For write-up you would say:

 

"Given the sample size, the result of the manipulation are presented using a Gardner-Altman plot for a difference between two independent groups (Fig x). Participants in the Control condition (M = 51.37, SD = 30.44, n = 20) show a pattern of lower health scores than participants in the Treatment condition (M = 66.54, SD = 35.48, n = 20), Mdiff = 15.2, 95% CI [-3.29, 36.40], Hedges' g =  0.45 95% CI [-0.17, 1.03]. While the result is consistent with the hypothesis, there is high uncertainty in its estimation, with the data being compatible with a large range of values, from highly beneficial, 36.40 points (g = 1.03), to slightly detrimental, -3.29 points (g = -0.17), and even 0."

Push back against a Reviewer or Editor who suggests you "need" to also report a p-value (here, it was p = 0.155) or talk in terms of "significant" and "nonsignificant". Estimation statistics relies on interpreting the data holistically. In your discussion, to interpret the above figure and data, you could write something like this:

"The results, while in the predicted direction, are too uncertain for a clear conclusion to be made, as they are compatible with beneficial (and large enough to be of theoretical/clinical relevance) effects of treatment on health, but also with detrimental effects on health. The present result and the data, available on OSF [!], may be used to inform future investigations and meta-analyses. We refrain from further speculation."

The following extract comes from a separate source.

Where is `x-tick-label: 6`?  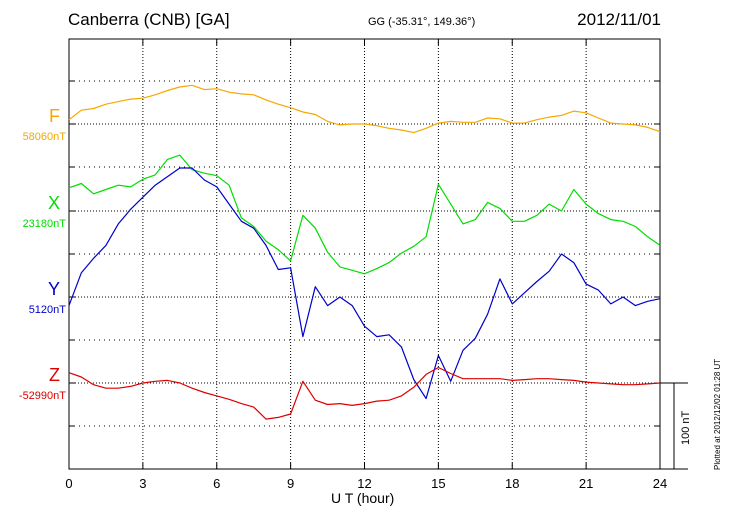
x-tick-label: 6 is located at coordinates (216, 484).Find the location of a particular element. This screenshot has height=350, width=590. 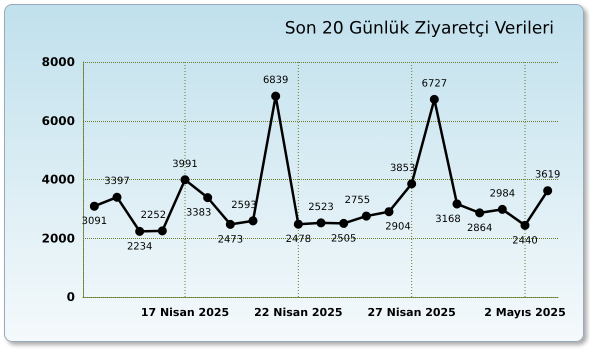

data-label: 2505 is located at coordinates (343, 238).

And there you go. A simple way to present nonsignificant and underpowered results. Report your data in full, provide a copy of it on OSF or another open repository, and don't over-interpret any result from a single study.

 

Footnotes:

One thing to note, if your sample is too small AND unbalanced (e.g., n1=10, n2=30) then running any tests is not advised at all. Even the current bootstrapped approach may be ignored, as the estimates are unlikely to be stable (see MADLIB approach in this tweet).

The reasoning I currently have for not reporting p-curves (compatibility curves) in this scenario is that they rely on both the assumptions of the model (e.g., Student's t-test) and the data, which here are unlikely to hold and would be difficult to test outright.

References:

Cumming, G. (2014). The New Statistics: Why and How. Psychological Science, 25(1), 7–29. https://doi.org/10.1177/0956797613504966

Lakens, D. (2017). Equivalence Tests: A Practical Primer for  t-Tests, Correlations, and Meta-Analyses. Social Psychological and Personality Science, 8 (4), 355–362. https://doi.org/10.1177/1948550617697177

Rafi, Z., & Greenland, S. (2020). Semantic and cognitive tools to aid statistical science: replace confidence and significance by compatibility and surprise. BMC medical research methodology, 20(1), 1-13.